TEXT —
-=-=-=-=-
“…its substantial growth and inevitable rewards the result of touring in the two years since Twelve Pieces’s 2006 recording.”
Looking more like a man in his fifties than his 72 years, vibraphonist Mike Mainieri has been stepping up the pace, with three fine but stylistically different albums in the last year: Crescent (NYC, 2010), an elegant and moving John Coltrane tribute with recently departed alto great Charlie Mariano; 2.0 (NYC, 2010), celebrating the return of the groove-heavy 1970s collective, L’Image; and Twelve Pieces (NYC, 2009), documenting his ongoing relationship with Marnix Busstra and the Dutch guitarist’s trio. Trinary Motion: Live in Europe reunites Mainieri and Busstra, its substantial growth and inevitable rewards the result of touring in the two years since Twelve Pieces’s 2006 recording.
Culled from three Belgian and Dutch 2008 dates, and reprising seven of Twelve Pieces’ tracks, Trinary Motion shines a spotlight on the differences between live and studio dates—neither better nor worse than the other; instead, with different intent, approach and, consequently, result. Even order of events can alter not just an individual song, but the entire arc of a set. Rather than as a transition between the modal exploration of “Lost in Little Spain,” featuring Busstra’s sitar and its droning undercurrent, and the gentle ballad, “It’s Done,” a subtly fierier version of “Piece” opens the two-disc set. Dispensing with Mainieri’s a capella vibraphone intro, the quartet gets right down to business, with drummer Pieter Bast’s soft but propulsive brush work driving a tune that, at nearly double the original’s length, provides Busstra and Mainieri a chance to set an early high bar.
-=-=-=-=-
TASK 1 — According to the review, what accounts for the growth heard on Trinary Motion: Live in Europe? Answer in one to three sentences.
TASK 2 —
Decide whether each statement agrees with the review. Answer yes or no and quote the words of the review that decide it.
(a) Mike Mainieri is 72 years old.
(b) Trinary Motion was recorded at a single concert in Belgium.
(c) The live version of "Piece" keeps Mainieri's a capella vibraphone intro.
The records below come from a separate, unrelated source.
-=-=-=-=-
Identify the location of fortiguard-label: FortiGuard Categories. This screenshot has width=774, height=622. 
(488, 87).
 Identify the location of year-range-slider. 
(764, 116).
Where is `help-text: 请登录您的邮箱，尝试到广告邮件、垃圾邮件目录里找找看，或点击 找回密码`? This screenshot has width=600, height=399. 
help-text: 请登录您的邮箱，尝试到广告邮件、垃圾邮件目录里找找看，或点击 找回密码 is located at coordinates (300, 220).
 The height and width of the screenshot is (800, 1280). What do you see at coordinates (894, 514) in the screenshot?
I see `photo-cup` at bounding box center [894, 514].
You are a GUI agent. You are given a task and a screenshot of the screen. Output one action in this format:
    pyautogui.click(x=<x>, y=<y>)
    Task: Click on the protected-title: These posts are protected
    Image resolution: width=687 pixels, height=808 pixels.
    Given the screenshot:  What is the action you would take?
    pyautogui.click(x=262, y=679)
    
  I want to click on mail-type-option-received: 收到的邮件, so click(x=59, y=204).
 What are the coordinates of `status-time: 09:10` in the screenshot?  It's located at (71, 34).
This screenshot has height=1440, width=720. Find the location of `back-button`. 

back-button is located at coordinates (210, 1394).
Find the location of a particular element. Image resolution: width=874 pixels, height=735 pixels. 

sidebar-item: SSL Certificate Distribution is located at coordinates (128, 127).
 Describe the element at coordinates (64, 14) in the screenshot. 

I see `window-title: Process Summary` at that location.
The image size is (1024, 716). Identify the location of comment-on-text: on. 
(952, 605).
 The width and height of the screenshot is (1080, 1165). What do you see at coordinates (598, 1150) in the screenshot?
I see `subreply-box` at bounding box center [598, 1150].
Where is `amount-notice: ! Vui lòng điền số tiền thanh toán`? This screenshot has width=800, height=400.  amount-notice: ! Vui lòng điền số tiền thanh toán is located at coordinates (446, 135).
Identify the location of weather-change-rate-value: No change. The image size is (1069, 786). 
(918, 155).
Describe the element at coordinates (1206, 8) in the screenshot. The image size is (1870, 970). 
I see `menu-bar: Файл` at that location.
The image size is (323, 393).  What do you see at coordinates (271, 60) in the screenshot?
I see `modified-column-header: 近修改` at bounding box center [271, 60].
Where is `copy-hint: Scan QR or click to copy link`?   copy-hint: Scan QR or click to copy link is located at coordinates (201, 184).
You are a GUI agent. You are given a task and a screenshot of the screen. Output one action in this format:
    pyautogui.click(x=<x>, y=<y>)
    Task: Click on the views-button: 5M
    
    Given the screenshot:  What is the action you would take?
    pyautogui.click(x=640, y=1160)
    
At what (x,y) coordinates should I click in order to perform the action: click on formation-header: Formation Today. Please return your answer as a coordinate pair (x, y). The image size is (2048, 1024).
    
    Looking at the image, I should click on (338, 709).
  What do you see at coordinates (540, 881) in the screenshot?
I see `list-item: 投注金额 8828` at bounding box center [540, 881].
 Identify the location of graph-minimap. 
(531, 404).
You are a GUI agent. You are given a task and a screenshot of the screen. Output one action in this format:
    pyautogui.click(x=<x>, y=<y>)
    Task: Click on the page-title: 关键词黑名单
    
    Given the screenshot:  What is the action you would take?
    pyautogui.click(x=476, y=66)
-=-=-=-=-
ANSWER 1 — The review credits the growth to touring. Mainieri and Busstra had toured in the two years since Twelve Pieces was recorded in 2006.

ANSWER 2 —
(a) Yes: "than his 72 years"
(b) No: "Culled from three Belgian and Dutch 2008 dates"
(c) No: "Dispensing with Mainieri’s a capella vibraphone intro"